■ Brief: Would you copy all lines in the data that contain the word "agent"?

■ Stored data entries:

-- -- --

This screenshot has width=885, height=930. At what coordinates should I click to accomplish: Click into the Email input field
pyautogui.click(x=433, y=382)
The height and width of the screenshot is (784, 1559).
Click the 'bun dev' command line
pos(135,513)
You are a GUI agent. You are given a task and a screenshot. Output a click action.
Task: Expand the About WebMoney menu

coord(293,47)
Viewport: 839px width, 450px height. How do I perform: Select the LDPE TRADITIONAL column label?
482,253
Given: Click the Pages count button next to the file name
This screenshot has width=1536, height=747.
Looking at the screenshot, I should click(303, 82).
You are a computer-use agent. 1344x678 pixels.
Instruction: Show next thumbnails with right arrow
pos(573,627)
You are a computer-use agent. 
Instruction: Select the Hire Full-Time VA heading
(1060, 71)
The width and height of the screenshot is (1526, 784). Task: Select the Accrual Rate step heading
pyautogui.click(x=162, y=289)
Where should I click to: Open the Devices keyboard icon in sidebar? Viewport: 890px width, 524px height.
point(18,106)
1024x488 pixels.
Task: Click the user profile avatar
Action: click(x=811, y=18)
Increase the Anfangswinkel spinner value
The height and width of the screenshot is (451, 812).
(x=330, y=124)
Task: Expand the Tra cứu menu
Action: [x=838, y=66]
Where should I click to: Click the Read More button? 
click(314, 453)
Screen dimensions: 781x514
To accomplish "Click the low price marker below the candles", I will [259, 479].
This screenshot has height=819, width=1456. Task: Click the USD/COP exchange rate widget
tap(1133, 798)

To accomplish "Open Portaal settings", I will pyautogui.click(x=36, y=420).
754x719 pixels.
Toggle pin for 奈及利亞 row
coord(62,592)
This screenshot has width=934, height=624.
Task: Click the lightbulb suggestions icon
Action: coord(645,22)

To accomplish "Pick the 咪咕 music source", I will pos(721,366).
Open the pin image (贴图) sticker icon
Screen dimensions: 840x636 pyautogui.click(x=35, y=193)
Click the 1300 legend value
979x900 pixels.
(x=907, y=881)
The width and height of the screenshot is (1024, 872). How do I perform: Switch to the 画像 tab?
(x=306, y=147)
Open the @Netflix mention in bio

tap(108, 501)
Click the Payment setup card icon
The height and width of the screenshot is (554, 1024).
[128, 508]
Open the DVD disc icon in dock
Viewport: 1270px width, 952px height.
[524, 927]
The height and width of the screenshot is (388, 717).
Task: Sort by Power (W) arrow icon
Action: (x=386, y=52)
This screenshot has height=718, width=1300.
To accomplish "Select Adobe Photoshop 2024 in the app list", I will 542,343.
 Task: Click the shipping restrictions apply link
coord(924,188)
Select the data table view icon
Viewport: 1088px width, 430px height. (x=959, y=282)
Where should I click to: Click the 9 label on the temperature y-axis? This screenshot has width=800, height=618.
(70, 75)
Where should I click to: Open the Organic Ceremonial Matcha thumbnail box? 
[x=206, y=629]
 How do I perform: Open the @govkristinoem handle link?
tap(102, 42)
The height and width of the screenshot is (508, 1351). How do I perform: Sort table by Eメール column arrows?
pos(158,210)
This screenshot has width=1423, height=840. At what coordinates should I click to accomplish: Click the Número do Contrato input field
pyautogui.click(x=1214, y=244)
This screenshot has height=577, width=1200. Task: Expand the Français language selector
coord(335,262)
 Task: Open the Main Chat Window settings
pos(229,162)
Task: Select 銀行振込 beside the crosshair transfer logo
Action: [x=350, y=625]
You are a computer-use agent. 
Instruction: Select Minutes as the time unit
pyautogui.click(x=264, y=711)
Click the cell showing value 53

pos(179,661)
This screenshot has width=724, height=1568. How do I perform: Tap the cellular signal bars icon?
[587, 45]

-- -- --

■ Result for this exercise:
You are a GUI agent. You are given a task and a screenshot. Output a click action.
You are a computer-use agent. 1344x678 pixels.
You are a computer-use agent. 
You are a computer-use agent. 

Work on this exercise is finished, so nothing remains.